Vibrations and Relaxations in a Soft Sphere Glass: Boson Peak and Structure Factors

TL;DR

This study investigates vibrational dynamics in a soft sphere glass, revealing a pronounced boson peak, the nature of transverse vibrations, and the behavior of phonons and structure factors across different regimes.

Contribution

It provides new insights into the vibrational density of states, phonon damping, and structure factors in a soft sphere glass, linking collective motions to local relaxations.

Findings

Boson peak matches universal form for soft oscillators.

Transverse vibrations dominate the excess modes.

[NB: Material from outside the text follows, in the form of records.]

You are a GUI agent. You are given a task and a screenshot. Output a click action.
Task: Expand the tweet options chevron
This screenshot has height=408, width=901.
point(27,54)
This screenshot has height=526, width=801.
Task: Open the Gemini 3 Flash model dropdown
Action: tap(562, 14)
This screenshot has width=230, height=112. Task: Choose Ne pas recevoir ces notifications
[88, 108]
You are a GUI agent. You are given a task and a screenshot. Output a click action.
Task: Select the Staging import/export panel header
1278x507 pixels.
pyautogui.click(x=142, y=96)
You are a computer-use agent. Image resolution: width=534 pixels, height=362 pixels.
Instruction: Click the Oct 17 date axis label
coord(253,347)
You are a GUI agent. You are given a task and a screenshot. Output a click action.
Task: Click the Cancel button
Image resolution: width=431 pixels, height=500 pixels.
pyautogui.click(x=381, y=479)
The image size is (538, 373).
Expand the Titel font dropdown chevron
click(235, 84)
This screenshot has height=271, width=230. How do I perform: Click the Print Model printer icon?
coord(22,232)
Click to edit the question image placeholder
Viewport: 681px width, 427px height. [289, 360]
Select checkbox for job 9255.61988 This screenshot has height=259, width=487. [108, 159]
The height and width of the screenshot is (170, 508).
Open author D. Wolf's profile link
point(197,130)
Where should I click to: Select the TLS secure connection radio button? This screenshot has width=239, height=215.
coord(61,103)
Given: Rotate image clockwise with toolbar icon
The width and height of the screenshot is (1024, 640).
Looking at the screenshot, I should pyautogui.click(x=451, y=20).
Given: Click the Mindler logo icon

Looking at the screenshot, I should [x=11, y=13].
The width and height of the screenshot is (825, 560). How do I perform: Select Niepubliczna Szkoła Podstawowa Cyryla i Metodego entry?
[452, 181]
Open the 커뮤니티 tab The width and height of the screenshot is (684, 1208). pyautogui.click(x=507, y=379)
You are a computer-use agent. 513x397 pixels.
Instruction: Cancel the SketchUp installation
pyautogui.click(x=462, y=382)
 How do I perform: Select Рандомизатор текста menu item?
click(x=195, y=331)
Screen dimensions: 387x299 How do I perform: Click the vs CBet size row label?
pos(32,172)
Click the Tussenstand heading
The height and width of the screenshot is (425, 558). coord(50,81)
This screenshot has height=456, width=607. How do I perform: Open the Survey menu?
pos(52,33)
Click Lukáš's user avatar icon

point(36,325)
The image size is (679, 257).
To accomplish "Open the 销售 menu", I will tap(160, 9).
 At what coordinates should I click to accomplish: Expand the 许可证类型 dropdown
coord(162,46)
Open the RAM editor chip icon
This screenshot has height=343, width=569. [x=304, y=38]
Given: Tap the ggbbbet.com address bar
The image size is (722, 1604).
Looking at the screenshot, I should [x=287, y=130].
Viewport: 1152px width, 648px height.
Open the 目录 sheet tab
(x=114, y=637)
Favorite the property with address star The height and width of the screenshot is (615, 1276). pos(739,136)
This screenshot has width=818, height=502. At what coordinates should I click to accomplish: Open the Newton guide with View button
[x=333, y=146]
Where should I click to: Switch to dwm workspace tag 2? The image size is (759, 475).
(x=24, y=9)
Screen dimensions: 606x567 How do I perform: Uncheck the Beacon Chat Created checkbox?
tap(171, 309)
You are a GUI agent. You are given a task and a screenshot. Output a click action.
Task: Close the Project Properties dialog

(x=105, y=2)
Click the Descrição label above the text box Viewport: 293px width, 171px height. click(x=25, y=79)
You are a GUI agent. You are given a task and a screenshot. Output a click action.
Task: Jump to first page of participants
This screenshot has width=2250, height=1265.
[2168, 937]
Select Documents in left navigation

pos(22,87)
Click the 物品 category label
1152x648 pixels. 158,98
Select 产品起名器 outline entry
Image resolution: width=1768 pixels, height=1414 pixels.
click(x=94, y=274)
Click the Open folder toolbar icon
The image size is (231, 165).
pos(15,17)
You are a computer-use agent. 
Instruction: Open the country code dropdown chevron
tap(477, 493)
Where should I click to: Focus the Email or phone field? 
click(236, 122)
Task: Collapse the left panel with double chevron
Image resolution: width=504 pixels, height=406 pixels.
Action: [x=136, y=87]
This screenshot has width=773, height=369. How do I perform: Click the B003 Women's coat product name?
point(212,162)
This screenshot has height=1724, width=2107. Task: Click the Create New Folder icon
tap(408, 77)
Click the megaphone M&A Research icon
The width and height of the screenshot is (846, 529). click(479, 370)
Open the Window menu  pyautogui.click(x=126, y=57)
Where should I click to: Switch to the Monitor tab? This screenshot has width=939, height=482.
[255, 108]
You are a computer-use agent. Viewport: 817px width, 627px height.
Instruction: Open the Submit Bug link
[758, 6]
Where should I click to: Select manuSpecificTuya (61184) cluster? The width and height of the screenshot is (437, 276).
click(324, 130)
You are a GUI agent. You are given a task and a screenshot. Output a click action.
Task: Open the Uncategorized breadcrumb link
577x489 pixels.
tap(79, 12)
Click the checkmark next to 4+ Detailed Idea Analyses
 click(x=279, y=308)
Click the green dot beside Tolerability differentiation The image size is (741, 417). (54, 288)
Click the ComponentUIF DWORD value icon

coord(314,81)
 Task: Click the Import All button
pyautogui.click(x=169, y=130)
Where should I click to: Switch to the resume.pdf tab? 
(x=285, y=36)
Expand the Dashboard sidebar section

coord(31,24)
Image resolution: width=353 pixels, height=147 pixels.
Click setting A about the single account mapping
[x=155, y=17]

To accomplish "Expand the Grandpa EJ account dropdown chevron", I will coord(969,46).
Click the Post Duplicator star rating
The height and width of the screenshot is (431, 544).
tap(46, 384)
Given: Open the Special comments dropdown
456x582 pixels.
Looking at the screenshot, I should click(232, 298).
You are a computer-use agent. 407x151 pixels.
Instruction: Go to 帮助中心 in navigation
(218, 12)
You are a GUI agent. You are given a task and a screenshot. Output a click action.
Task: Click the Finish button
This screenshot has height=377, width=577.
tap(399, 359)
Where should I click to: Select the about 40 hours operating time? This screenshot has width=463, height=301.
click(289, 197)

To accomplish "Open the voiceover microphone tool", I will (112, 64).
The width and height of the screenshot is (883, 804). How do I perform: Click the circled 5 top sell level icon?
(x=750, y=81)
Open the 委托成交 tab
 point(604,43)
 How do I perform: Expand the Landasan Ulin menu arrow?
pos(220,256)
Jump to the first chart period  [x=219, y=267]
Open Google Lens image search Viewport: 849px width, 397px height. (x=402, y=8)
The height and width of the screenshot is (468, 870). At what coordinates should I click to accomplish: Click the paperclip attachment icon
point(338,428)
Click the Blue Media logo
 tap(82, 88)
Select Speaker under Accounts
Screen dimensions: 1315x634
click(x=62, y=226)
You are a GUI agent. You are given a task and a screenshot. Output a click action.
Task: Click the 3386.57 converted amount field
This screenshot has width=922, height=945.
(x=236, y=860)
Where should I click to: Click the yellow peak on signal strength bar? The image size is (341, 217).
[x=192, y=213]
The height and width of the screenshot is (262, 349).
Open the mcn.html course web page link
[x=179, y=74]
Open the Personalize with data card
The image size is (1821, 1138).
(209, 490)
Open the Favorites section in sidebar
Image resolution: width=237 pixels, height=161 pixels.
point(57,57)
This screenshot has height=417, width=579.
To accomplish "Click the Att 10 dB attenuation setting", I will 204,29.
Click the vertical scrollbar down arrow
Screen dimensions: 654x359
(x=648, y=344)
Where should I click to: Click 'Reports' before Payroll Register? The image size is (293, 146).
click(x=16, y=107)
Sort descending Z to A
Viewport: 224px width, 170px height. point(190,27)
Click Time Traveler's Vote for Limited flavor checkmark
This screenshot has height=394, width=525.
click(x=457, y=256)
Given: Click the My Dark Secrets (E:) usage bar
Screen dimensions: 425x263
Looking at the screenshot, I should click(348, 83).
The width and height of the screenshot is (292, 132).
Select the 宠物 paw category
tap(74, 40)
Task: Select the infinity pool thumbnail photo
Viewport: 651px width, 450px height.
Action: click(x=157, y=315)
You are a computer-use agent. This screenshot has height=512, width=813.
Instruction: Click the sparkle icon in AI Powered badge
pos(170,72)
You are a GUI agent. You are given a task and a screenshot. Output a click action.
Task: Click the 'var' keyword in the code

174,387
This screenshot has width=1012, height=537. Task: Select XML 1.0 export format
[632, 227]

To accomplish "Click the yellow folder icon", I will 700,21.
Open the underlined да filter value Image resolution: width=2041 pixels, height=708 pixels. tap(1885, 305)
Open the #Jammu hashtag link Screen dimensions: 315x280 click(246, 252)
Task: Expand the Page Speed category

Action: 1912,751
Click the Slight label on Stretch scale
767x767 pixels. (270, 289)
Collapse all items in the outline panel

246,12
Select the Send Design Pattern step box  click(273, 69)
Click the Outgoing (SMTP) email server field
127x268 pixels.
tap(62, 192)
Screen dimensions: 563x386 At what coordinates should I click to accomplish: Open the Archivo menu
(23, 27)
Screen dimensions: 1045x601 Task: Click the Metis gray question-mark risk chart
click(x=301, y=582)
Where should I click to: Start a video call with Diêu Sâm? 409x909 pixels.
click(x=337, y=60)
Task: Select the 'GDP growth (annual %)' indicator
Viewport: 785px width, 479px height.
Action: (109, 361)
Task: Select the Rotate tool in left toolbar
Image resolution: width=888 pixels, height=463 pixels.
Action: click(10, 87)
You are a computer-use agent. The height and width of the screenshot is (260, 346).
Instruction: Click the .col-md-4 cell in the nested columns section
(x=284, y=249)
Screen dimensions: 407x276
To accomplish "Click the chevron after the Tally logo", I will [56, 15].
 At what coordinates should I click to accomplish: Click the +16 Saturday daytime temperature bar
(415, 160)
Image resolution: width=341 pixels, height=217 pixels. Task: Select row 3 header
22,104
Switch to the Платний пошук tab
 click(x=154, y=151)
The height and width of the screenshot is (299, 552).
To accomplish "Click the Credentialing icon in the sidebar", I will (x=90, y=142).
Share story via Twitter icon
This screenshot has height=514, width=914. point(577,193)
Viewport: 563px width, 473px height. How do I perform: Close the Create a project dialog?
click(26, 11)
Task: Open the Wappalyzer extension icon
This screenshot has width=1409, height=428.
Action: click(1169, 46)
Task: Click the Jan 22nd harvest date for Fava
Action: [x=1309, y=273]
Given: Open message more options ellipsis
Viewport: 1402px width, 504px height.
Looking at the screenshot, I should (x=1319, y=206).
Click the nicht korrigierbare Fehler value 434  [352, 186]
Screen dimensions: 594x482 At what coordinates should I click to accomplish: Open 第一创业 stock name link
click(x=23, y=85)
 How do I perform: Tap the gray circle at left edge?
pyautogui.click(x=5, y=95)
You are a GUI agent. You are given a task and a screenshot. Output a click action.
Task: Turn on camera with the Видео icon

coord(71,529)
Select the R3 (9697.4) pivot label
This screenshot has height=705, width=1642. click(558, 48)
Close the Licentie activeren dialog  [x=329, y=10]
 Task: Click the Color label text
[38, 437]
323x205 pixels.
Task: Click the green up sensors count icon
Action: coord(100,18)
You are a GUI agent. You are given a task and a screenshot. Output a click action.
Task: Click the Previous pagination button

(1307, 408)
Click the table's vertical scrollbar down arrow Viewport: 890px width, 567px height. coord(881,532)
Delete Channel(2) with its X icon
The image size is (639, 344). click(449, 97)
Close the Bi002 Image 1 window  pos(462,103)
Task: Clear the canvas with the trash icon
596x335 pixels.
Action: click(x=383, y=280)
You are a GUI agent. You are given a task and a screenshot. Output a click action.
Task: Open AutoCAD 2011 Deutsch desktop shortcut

Transverse phonons become over-damped near the boson peak.

Abstract

The dynamics of a soft sphere model glass, studied by molecular dynamics, is investigated. The vibrational density of states divided by $\omega^2$ shows a pronounced boson peak. Its shape is in agreement with the universal form derived for soft oscillators interacting with sound waves. The excess vibrations forming the boson peak have mainly transverse character. From the dynamic structure factor in the Brillouin regime pseudo dispersion curves are calculated. Whereas the longitudinal phonons are well defined up to the pseudo zone boundary the transverse ones rapidly get over-damped and go through the Ioffe-Regel limit near the boson peak frequency. In the high $q$ regime constant-$\omega$ scans of the dynamic structure factor for frequencies around the boson peak are clearly distinct from those for zone boundary frequencies. Above the Brillouin regime, the scans for the low frequency modes follow closely the static structure factor. This still holds after a deconvolution of the exact harmonic eigenmodes into local and extended m odes. Also the structure factor for local relaxations at finite temperatures resembles the static one. This semblance between the structure factors mirrors the collective motion of chain like structures in both low frequency vibrations and atomic hopping processes, observed in the earlier investigations.